Les villes et les centres urbains ont été de véritables aimants pour les personnes déplacées car ils sont considérés comme des lieux offrant la sécurité, des possibilités de subsistance et des services essentiels. Toutefois, les autorités afghanes et la communauté du développement n’ont pas consacré suffisamment de réflexion ou de ressources pour réagie à l’urbanisation rapide du pays et, surtout, pour répondre aux besoins des personnes déplacées qui se sont établies dans des installations informelles, généralement des taudis à la périphérie des villes. La politique attire l’attention sur ce problème, notamment sur des solutions locales qui ciblent non seulement les PDI mais aussi, plus généralement, la population pauvre.

Quelles que furent les limitations et les difficultés du processus de rédaction, le fait est qu’il existe aujourd’hui une politique – un instrument – qu’il est possible d’utiliser pour défendre les droits des PDI, orienter les actions futures et améliorer la qualité de vie des Afghans déplacés.
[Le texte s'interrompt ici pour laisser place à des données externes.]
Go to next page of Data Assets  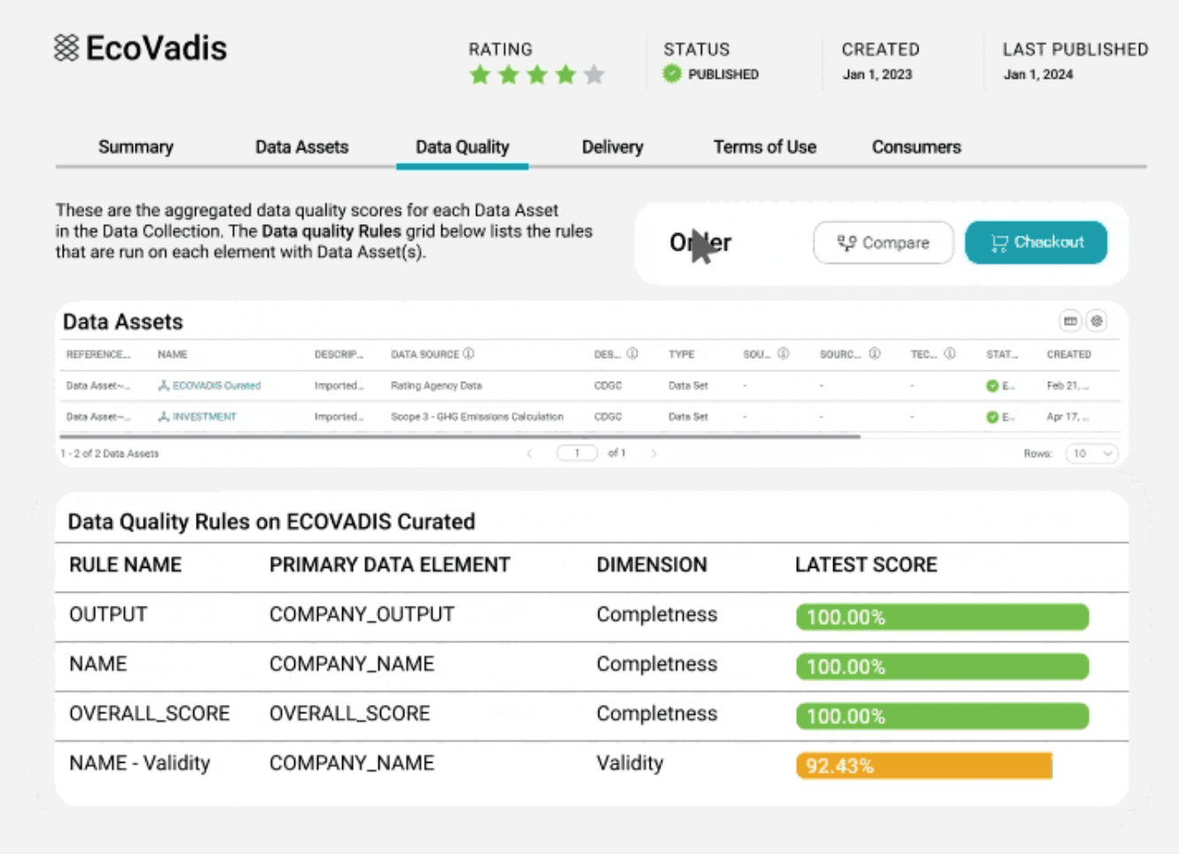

C’est sans aucun doute la mise en application qui représente le plus grand défi que les rédacteurs ont dû relever: veiller à ce que la politique éclaire réellement l’action, les programmes et la législation, plutôt que de tomber dans l’oubli au fond du tiroir d’un bureaucrate. Qui serait responsable de quoi? Une grande quantité d’énergie a été investie dans l’attribution des responsabilités aux différents ministères, organes de coordination et autorités provinciales et locales, ainsi qu’à la société civile, les communautés internationales de l’humanitaire et du développement et les autres acteurs. Reconnaissant que le déplacement se manifeste différemment dans différentes régions du pays, la responsabilité première de l’élaboration de plans et de stratégies de mise en œuvre a été confiée aux gouverneurs de province, laissant au MRR la tâche de consolider ces plans provinciaux en un plan national. Il reste à voir comment cela fonctionnera dans la réalité.

 

Laurie S Wiseberg lauriewiseberg@gmail.com est administratrice principale chargée de la protection chez ProCap. www.humanitarianresponse.info/themes/procap



[1] Officiellement, la Politique nationale de la République islamique d’Afghanistan relative au déplacement interne. www.refworld.org/docid/52f0b5964.html

[2] Rod Nordland «Driven Away by a War, Now Stalked by Winter’s Cold», New York Times, 3 fév 2012. www.nytimes.com/2012/02/04/world/asia/cold-weather-kills-children-in-afghan-refugee-camps.html?_r=0

[3] Protection Standby Capacity Project, une initiative inter-institutions visant à renforcer les capacités des acteurs concernés afin de renforcer la protection humanitaire apportée.